The staff of Harvard University Dining Services (HUDS) has outdone itself once again. In an attempt to cope with an
By John F. Pararas

The staff of Harvard University Dining Services (HUDS) has outdone itself once again. In an attempt to cope with an increase in food prices, HUDS has taken the reshuffling approach to budgetary restraints. Instead of continuing to offer us a wide variety of entrée options, they have decided to merely serve up the daily offerings multiple times in multiple locations at each meal.

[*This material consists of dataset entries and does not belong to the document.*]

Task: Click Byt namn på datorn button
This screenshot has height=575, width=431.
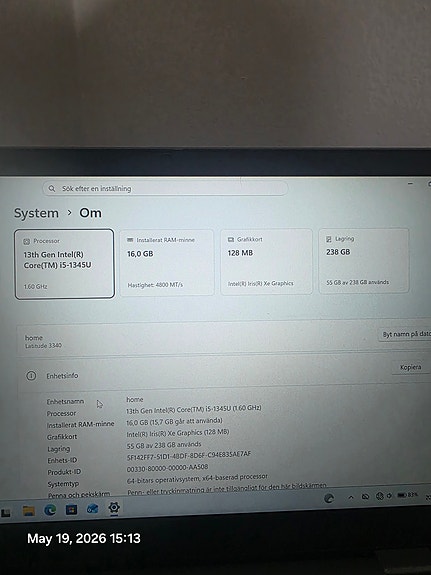Action: [405, 334]
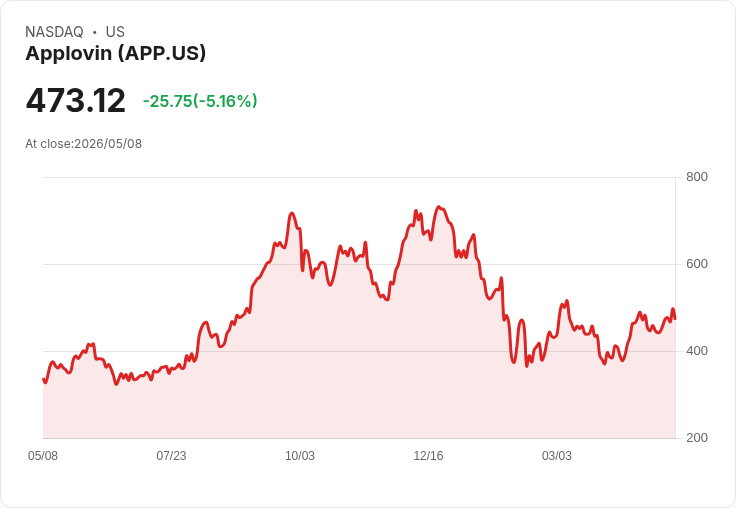The width and height of the screenshot is (736, 508).
Task: Click the At close:2026/05/08 timestamp
Action: pyautogui.click(x=84, y=144)
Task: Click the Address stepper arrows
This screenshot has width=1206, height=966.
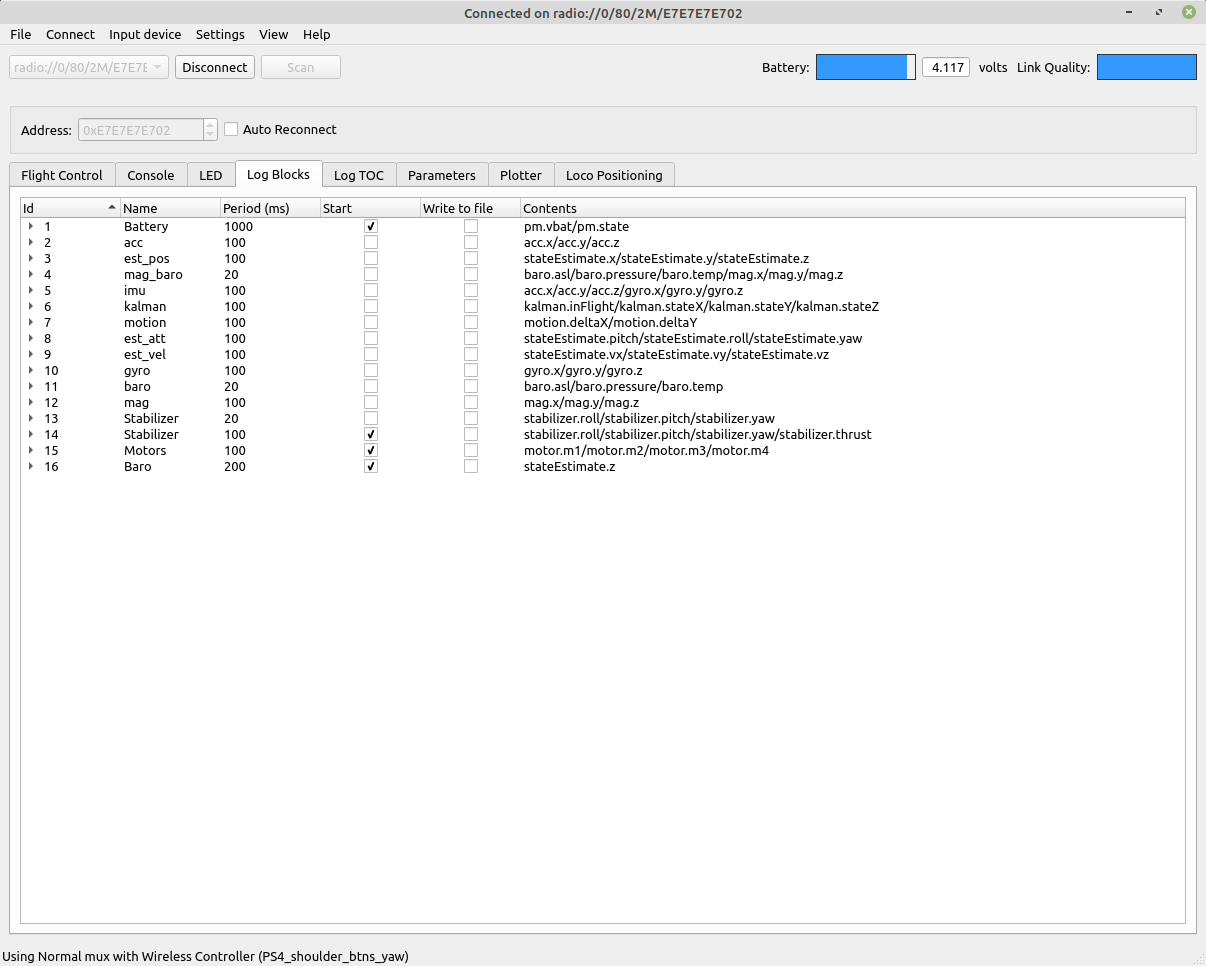Action: click(210, 130)
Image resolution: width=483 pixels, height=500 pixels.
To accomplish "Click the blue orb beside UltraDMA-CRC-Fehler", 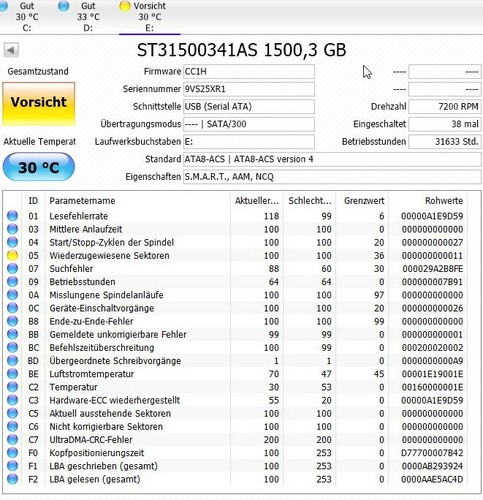I will pos(12,439).
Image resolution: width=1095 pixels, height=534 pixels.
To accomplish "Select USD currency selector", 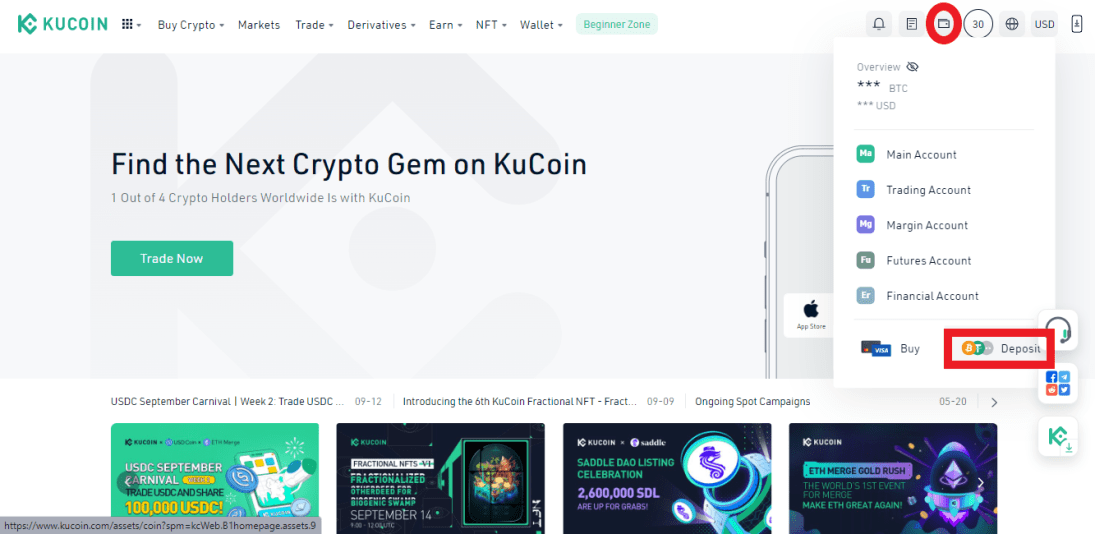I will (1045, 24).
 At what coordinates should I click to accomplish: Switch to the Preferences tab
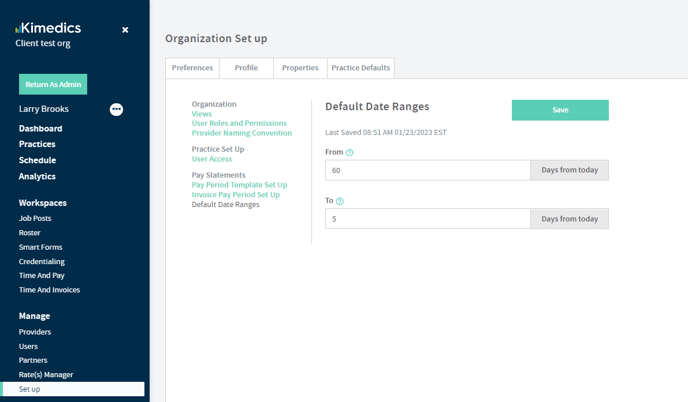[192, 68]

Now, I am possibly the biggest proponent of double-counting, but I wouldn’t extend this to my dining experience. Sure, I’ll take just about any class that will get me out of another requirement. But while the Government department might not realize that Spanish Cb has almost nothing to do with anything (including Spanish), I am not having it when HUDS puts pasta on the menu as an entree.

I have not gone to a lunch or dinner at Harvard in three-and-a-half years without having pasta as an option, and just because it is apportioned in two dishes does not mean that HUDS has solved the rising food price issue. First of all, we aren’t fooled. Second of all, this is just inefficient. Now pasta gets cold and soggy faster, as it sits in that gross pool of water that inexplicably cannot be drained out in two different serving dishes.

While I would argue that panninis are the best thing that has happened to HUDS lunch since popcorn chicken, HUDS can’t just take the cold cuts, cheese, and bread (all found in the deli area), melt them together and expect us not to notice that for lunch we can either make ourselves a sandwich or eat the same sandwich that was already prepared by the grill staff. In short, chicken pesto panninni is delicious; smoked turkey pannini is insulting. I know how to make a sandwich and how to operate a pannini press.

I would also like to point out that just because the cost of food has increased, Harvard students have not become vegetarians across the board. On Feb. 16, 2008, the following was offered for dinner: vegetarian paella, baked potatoes, spaghetti, brown rice, carrots, gravy, sour cream, scallions, and shredded cheddar cheese. Was this a Great Depression themed dinner? What was the gravy for?

Another grievance I have with this year’s changes to the dining halls, although not directed at HUDS in general, is the presence of the flat-screen televisions. Whose brilliant idea was it to put the generously donated TV’s in their current—and utterly useless—position inside the serving areas? Oh, right. The Harvard College Consulting Group (HCCG). Come on, Harvard. Even PBHA got the memo and stopped using HCCG’s free consulting “services” and dished out money for some real help.

Speaking of wasting resources, what the shit is happening with Brain Break? I realize that I am not a preschooler and that I don’t actually need a snack-time. But, much like taking a nap, that doesn’t mean that I don’t enjoy it. So if HUDS is going to spend money to give us something to eat when we are studying or have come home drunk on a random weeknight, at least they could think critically about what they are leaving out. I don’t know if the HCCG told you to do it, but putting out only one jar of peanut butter and two jars of jelly is just a bad call. It’s even worse when there is no bread. Lock it up, already.